* [WHAT IS ASKED]:
Please report every line in the items below that contains the string "height", and copy each such line in full.

* [DATA TO USE]:
==================================================

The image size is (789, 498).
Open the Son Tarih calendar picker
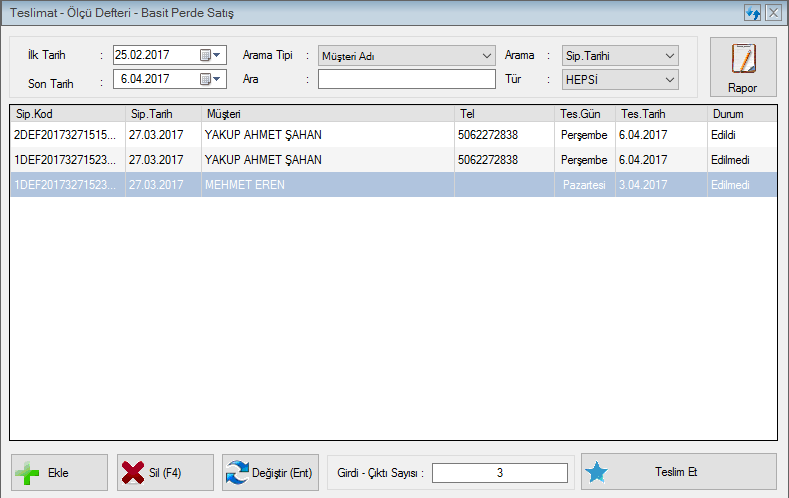click(x=211, y=80)
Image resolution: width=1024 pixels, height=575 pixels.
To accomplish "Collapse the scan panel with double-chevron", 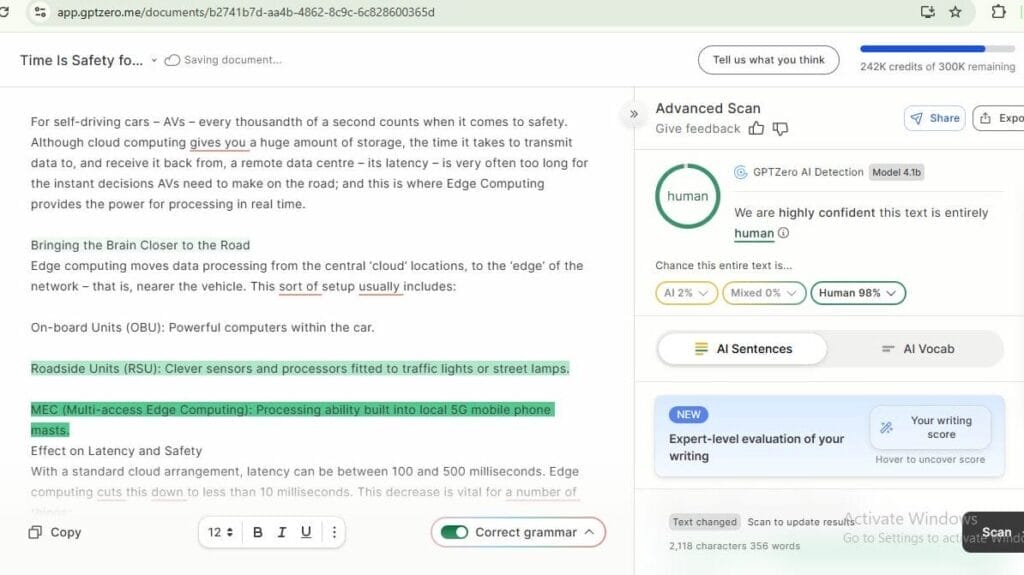I will 633,114.
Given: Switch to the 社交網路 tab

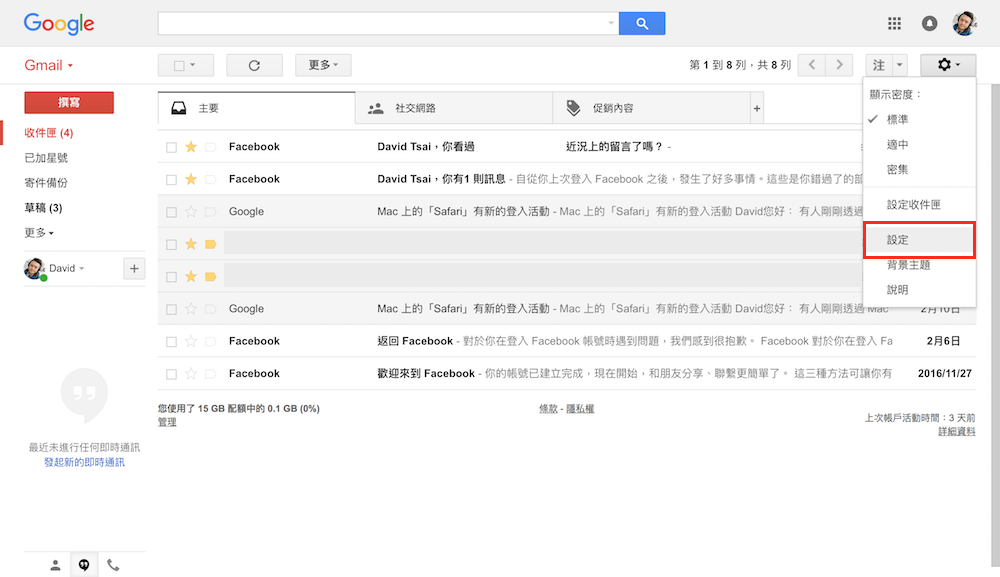Looking at the screenshot, I should pos(415,108).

==================================================

* [OUTPUT FOR THIS TASK]:
Image resolution: width=1024 pixels, height=575 pixels.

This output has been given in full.